▸ Required work:
1) In the CLAT 2027 syllabus text, how long are the passages in the English section?
2) Extend the CLAT 2027 syllabus text, picking up right after its last sentence.

▸ Source text:
Every topic in the CLAT 2027 syllabus, organised by section, with a checkbox you can tick when you have both studied the content and answered passages on it correctly. Printable. Editable. Free.
The English section presents 450–500 word passages drawn from contemporary non-fiction: editorials, essays, and legal commentary. Every question is passage-dependent — you are never asked to recall a grammar rule in isolation. The skills tested are reading comprehension (main idea, inference, tone), vocabulary in context (what a word means as used in this passage, not its dictionary definition), and grammar through error identification in sentences. Strong readers who regularly engage with quality prose — The Hindu, Indian Express editorials, law review introductions — tend to score 20+/24 with modest preparation effort.
This is the highest-variance section — the section that most separates consistent daily readers from periodic crammers. CLAT tests current affairs through passages about recent events, not isolated fact questions. The Consortium expects awareness of events from the 12–18 months preceding the exam, across six categories: polity and governance, economy, international affairs, environment and science, legal and constitutional developments, and sports and awards. Static GK (constitutional articles, historical facts, geography) appears within passages contextualising current events, not as standalone questions. A daily newspaper habit, supplemented by monthly current-affairs digests, is the only reliable preparation strategy.

▸ Dataset extract:
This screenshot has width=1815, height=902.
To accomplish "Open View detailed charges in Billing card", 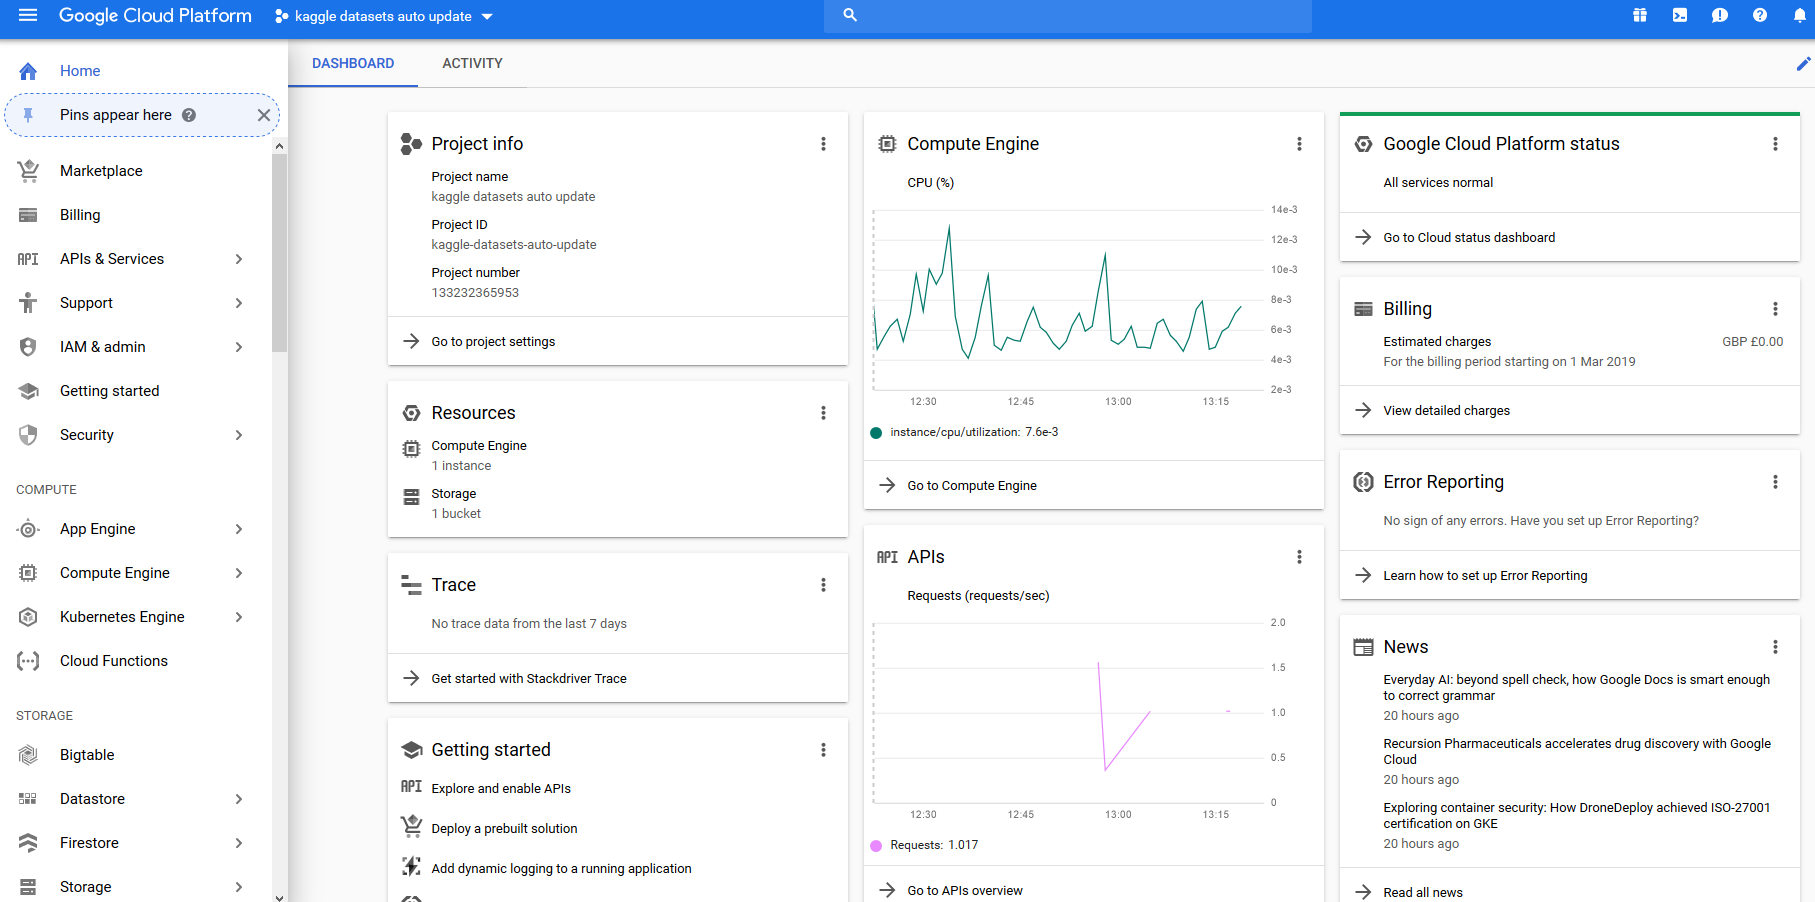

▸ Results for each task:
1) 450–500 words

2)
Legal Reasoning is the section that most rewards deliberate preparation and most punishes rote learning. Passages present a legal principle and a factual scenario; candidates must apply the principle to the facts and arrive at a conclusion. No prior legal knowledge is required — the principle is always stated in the passage. The areas tested span Torts, Contracts, Constitutional Law, Criminal Law, Family Law, and Property Law. The challenge is not the legal content but the reasoning pattern: suppressing your intuitions and applying only the stated principle even when it leads to a counterintuitive result.
CLAT Logical Reasoning is passage-based critical reasoning, not the abstract syllogism or seating-arrangement puzzles found in other competitive exams. Passages present arguments, and candidates are asked to identify assumptions, identify flaws in reasoning, strengthen or weaken the argument, draw inferences, or identify the conclusion. The skill is analytical reading: distinguishing what is stated from what is implied, and what is implied from what is assumed. Practice with LSAT-style reading comprehension passages builds this skill faster than any formula-based approach.
The smallest section by marks (12 questions) but often the biggest time trap. Questions are data interpretation and arithmetic-based: percentage calculations, ratio and proportion, averages, simple profit-and-loss, and basic algebra from tables, charts, and graphs. The standard tested is Class 10 mathematics — nothing beyond. The challenge is accuracy under time pressure. Students who skip this section entirely sacrifice 10% of the paper; those who over-invest in it sacrifice time needed in Legal Reasoning. Aim for 8–10 correct answers with confident, selective attempting.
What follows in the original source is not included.